Il avait bien raison de penser que les obstacles ne sont rien contre les facultés naturelles qui font les grands hommes. Tous les récits qui composent ce livre fait pour la jeunesse, concourent à lui prouver que la persévérance et l'étude rompent toutes les barrières que l'on oppose aux nobles instincts. Les sociétés modernes se sont beaucoup occupées de l'amélioration intellectuelle des classes pauvres; c'est un bien, car l'homme policé et à demi instruit est meilleur et plus doux que l'homme à l'état de nature. Mais c'est un mal aussi au point de vue de l'originalité et de la grandeur de l'esprit humain. La diffusion de l'instruction produit une foule de médiocrités, de fausses vocations et de vanités mercantiles.

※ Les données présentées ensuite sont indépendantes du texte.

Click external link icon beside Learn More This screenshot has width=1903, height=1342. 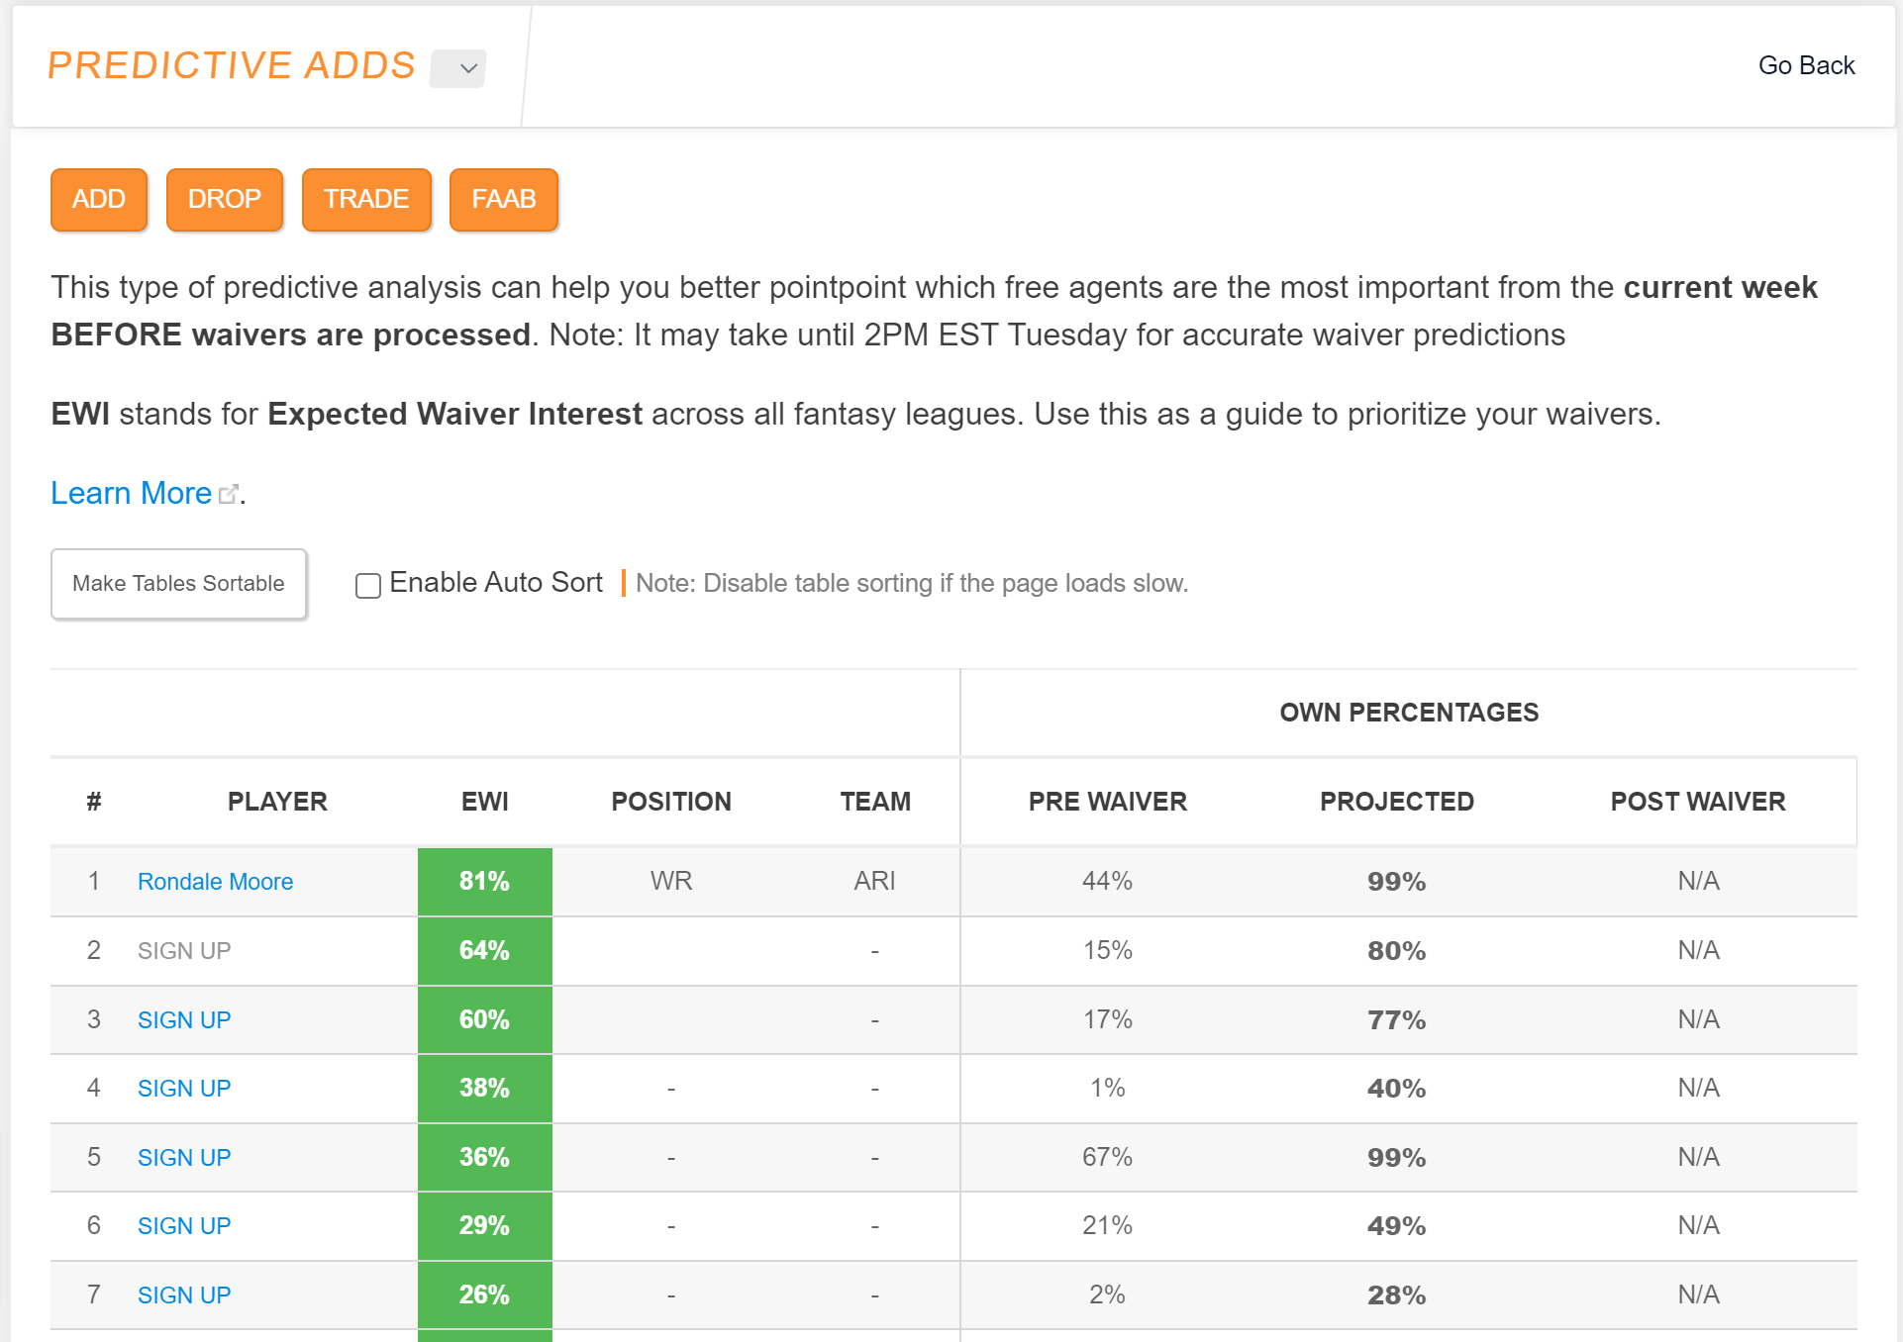tap(229, 494)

Au lieu de cela, quand il fallait escalader le savoir comme un roc ardu, s'y meurtrir et parfois s'y briser, ceux-là seuls qui se sentaient l'âme robuste tentaient l'ascension; ils allaient, ils allaient toujours à travers les misères et les angoisses, ils savaient bien qu'ils arriveraient à la gloire, et resteraient comme la tête et le flambeau des nations. Aujourd'hui, nous n'avons plus que le niveau de moyennes et blafardes clartés.